Center for Refining Information (CRI) is a spin-off company founded by the University of Warsaw in 2019
CRI commercializes the innovative achievements of the Faculty of Journalism, Information and Bibliology in the field of analysis of large information resources (BigData).
Studies carried out since 2010 in the Department of Information Technology of the Media have resulted in the development of a concept and practical implementation of a new innovative system for searching, collecting and analyzing large text collections called Refining Information (RI). The effectiveness of this method was confirmed, among others, by the results of research on electoral preferences, indicating social expectations or identifying and determining the dynamics of changes in innovation processes. The scope of CRI services includes an assessment of the current state of the studied cases and forecasts of social, political and economic processes. The researchers are also in the CRI market offer.
The strength of CRI is the staff of over a dozen people: IT specialists, analysts, economists and bibliologists. The unique, transparent ICT tools created by CRI experts enable reliable, efficient identification and collection of source data as well as their precise quantitative analysis – refining information enriched by AI elements, especially the machine lerning.
We are technologically independent, the system is scalable, redundant – with sufficient power. Technical facilities meet the basic conditions of teleinformation security (staff – state certificate of the inspector and IT security administrator).

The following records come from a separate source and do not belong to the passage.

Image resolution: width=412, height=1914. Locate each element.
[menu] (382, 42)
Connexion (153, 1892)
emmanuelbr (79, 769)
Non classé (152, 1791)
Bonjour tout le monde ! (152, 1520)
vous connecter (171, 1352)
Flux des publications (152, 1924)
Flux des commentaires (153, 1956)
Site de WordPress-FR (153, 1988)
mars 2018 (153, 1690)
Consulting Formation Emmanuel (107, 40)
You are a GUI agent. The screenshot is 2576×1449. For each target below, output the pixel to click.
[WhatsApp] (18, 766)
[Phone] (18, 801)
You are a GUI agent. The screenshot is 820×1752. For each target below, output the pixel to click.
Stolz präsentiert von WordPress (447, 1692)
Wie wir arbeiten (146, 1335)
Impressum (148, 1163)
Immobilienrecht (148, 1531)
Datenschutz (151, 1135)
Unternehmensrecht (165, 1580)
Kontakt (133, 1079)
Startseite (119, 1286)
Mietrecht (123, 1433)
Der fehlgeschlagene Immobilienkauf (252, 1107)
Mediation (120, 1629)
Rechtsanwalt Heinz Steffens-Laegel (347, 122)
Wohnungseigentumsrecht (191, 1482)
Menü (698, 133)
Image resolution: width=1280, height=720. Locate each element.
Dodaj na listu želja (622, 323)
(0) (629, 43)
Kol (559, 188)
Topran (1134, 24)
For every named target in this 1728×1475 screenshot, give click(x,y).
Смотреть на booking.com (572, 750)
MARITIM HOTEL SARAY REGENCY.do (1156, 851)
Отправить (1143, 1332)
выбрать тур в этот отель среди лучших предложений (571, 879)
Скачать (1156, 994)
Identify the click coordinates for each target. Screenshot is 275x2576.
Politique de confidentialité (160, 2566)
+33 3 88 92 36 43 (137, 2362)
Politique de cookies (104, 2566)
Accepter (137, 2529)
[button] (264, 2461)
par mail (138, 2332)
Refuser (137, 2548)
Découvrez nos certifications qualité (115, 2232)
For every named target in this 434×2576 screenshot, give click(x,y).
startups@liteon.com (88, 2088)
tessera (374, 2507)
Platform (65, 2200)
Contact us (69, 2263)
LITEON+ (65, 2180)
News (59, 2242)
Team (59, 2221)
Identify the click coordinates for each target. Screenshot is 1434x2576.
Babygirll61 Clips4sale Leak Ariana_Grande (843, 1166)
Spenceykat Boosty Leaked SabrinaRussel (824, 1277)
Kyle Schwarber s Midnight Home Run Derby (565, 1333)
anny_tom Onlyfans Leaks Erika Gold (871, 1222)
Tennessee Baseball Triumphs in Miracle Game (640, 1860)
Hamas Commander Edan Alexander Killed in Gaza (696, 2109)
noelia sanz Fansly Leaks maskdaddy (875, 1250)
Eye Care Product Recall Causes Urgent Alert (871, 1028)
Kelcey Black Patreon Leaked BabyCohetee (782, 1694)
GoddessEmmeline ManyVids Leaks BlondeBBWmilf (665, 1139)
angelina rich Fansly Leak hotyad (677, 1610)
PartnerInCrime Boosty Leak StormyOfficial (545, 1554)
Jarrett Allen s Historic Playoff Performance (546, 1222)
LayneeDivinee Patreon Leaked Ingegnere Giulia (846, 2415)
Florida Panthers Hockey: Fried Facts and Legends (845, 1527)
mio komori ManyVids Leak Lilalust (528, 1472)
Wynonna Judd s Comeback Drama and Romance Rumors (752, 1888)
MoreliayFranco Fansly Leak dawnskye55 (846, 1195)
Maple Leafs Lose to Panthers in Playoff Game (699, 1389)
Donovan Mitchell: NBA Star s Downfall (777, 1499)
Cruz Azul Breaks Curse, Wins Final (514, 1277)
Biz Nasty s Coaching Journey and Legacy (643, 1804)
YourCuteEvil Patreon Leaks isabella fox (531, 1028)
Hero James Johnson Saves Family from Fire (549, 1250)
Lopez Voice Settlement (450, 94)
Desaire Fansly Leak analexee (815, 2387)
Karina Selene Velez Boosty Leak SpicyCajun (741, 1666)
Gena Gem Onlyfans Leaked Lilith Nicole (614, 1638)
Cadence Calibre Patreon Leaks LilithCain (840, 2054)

One of the commercial projects which has been implemented by CRI was the development of a unique system for monitoring technological trends (MTT).The system has functionalities that allow (1) automatic collection and standardization of source materials from indicated online and offline sources. Another MTT functionality is (2) identification – with the use of AI (machine learning) tools – events / phenomena describing technological trends. After beeing identified, the trends are subjected to (3) a quantitative assessment of their change and prediction dynamics. This task is carried out on the basis of analyzes of large volume data, covering the problems of global and Polish trends in the field of technology. These evaluations have been verified in several projects made for the National Center for Research and Development. The current state and dynamics of technological innovation changes were examined in such the fields like: energy, aviation, cloud computing or photonic material technologies.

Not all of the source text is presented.